Segment Start: Extracted records

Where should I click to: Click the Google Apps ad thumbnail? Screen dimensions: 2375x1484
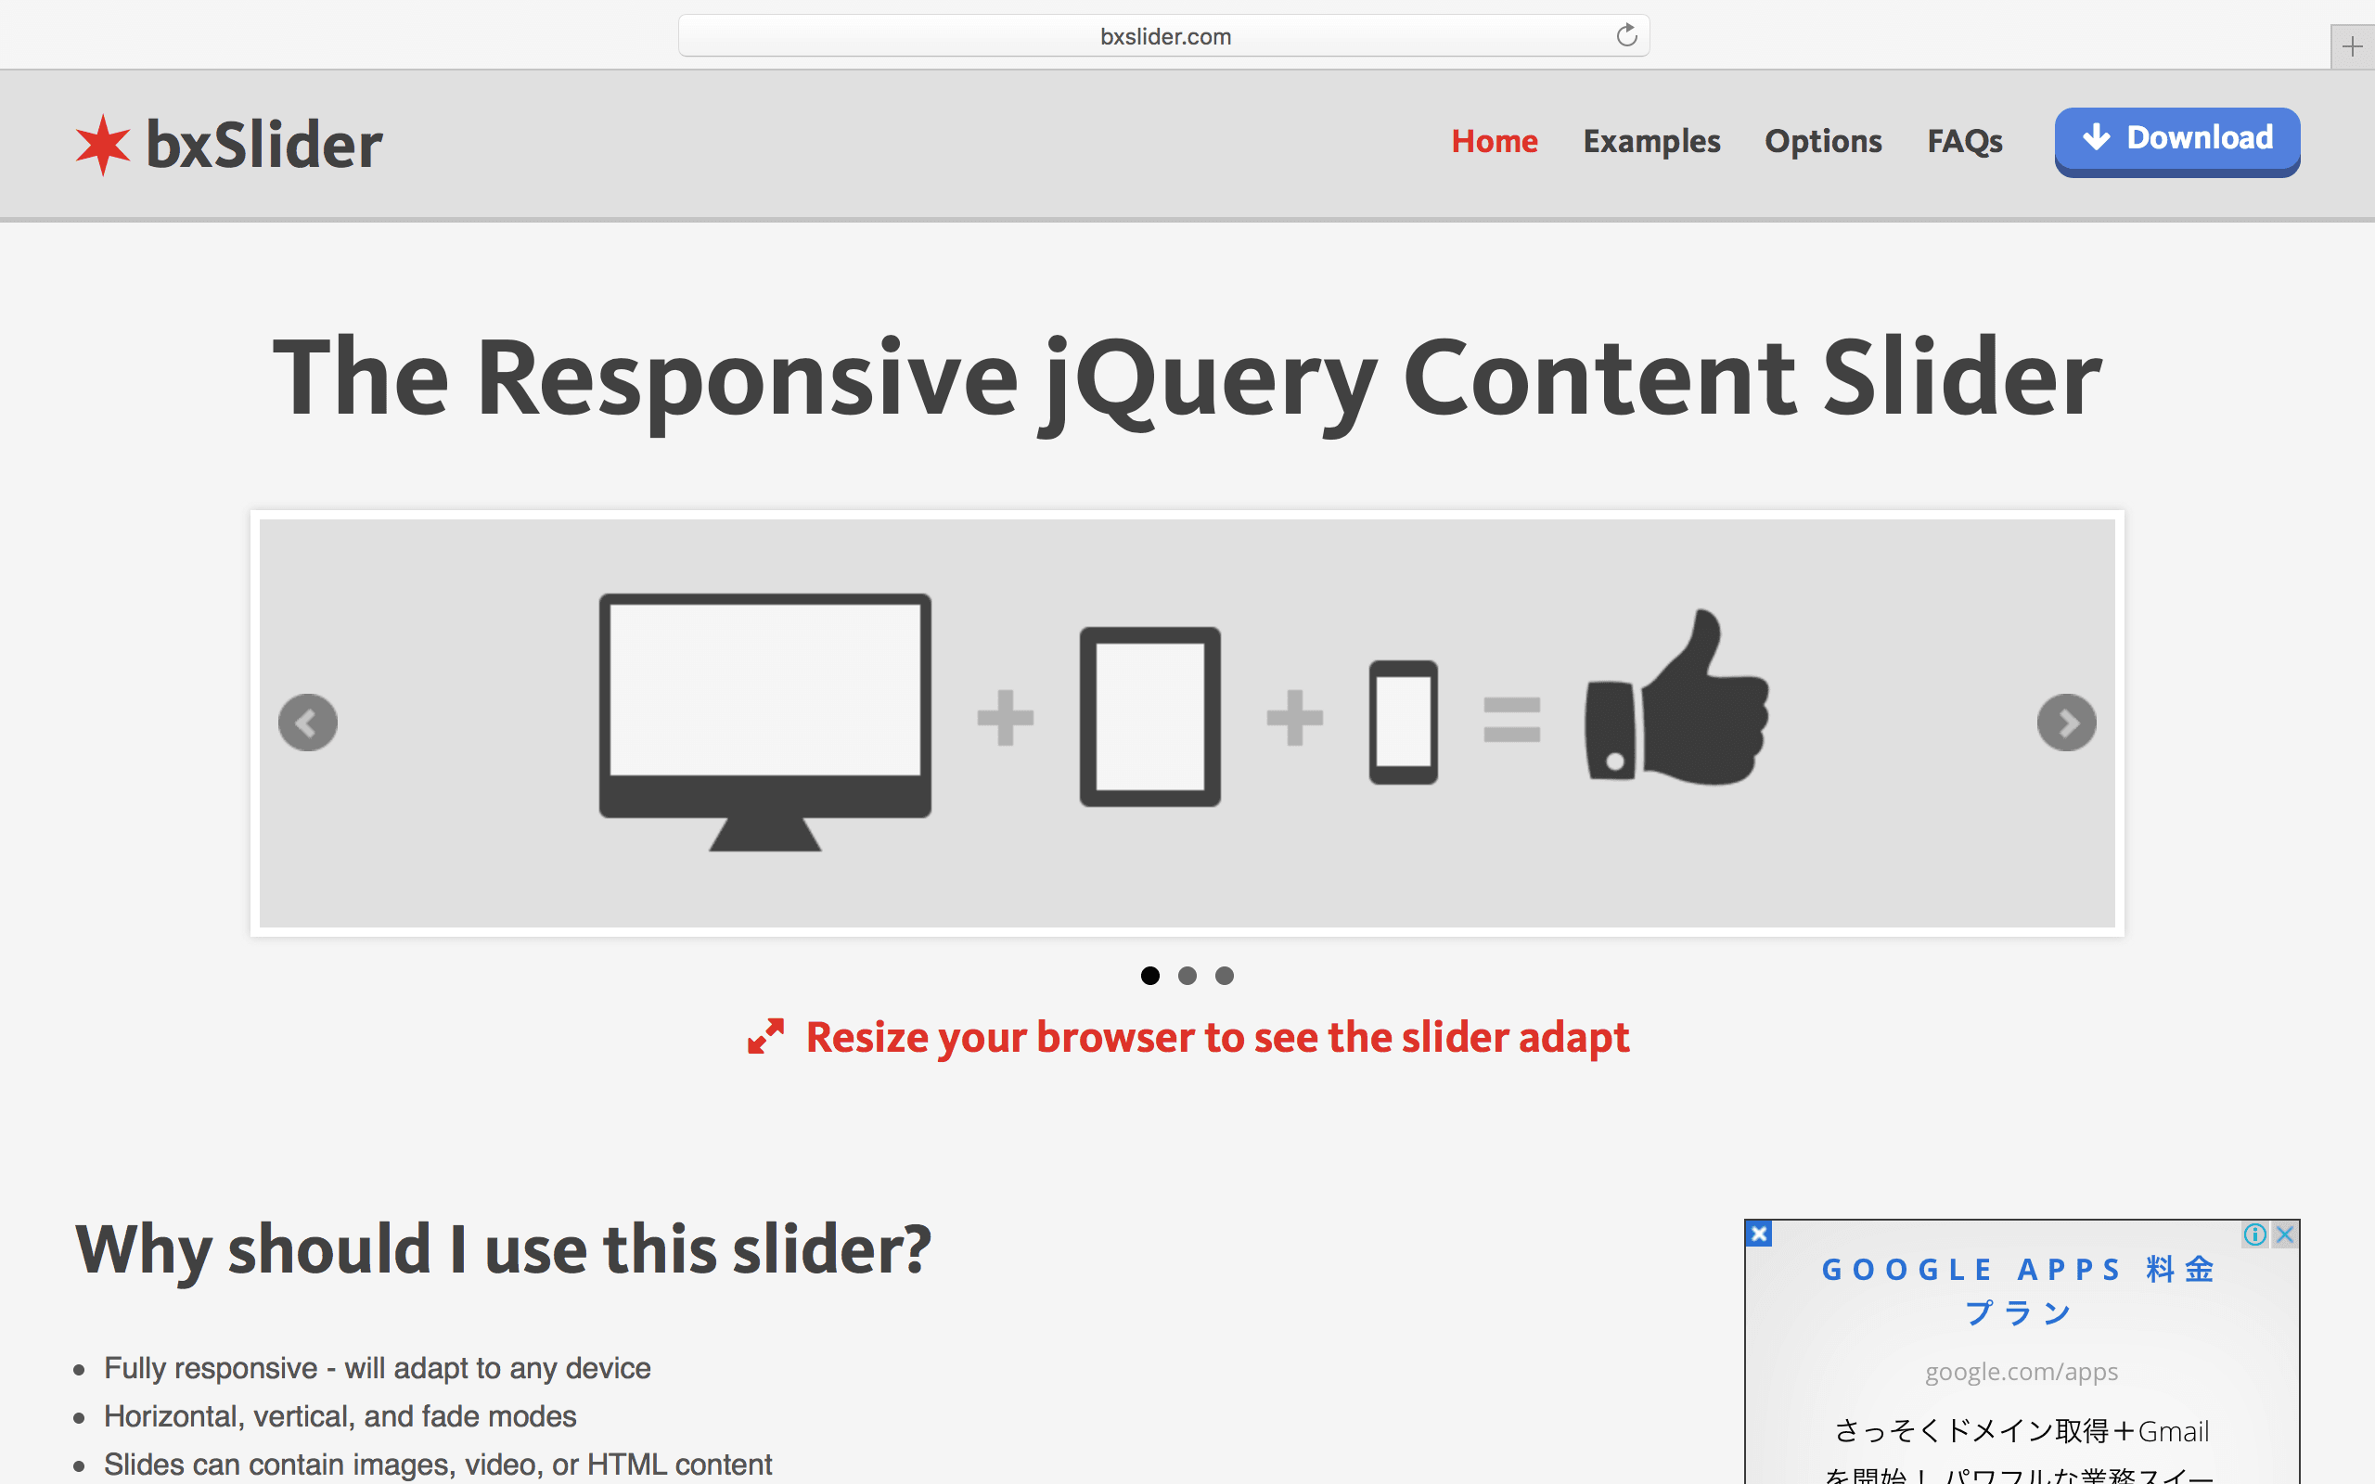tap(2023, 1351)
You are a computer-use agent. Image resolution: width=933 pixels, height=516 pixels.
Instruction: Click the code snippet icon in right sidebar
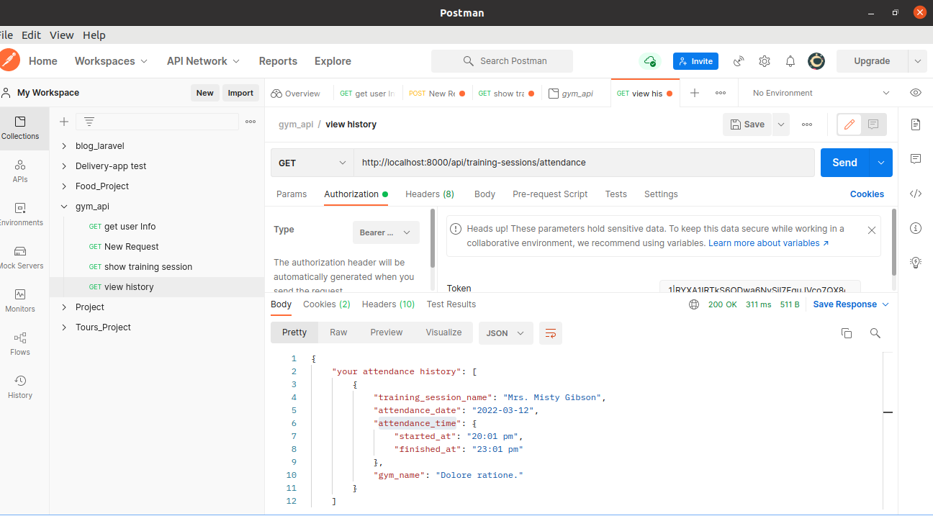[915, 193]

Segment End: Extracted records

[Your goal]:
An exact copy of the entries above, with no pictures, is the required answer.

[Result of the exercise]:
Where should I click to: Click the Google Apps ad thumbnail? Screen dimensions: 2375x1484
tap(2023, 1351)
You are a computer-use agent. Image resolution: width=933 pixels, height=516 pixels.
Instruction: Click the code snippet icon in right sidebar
[915, 193]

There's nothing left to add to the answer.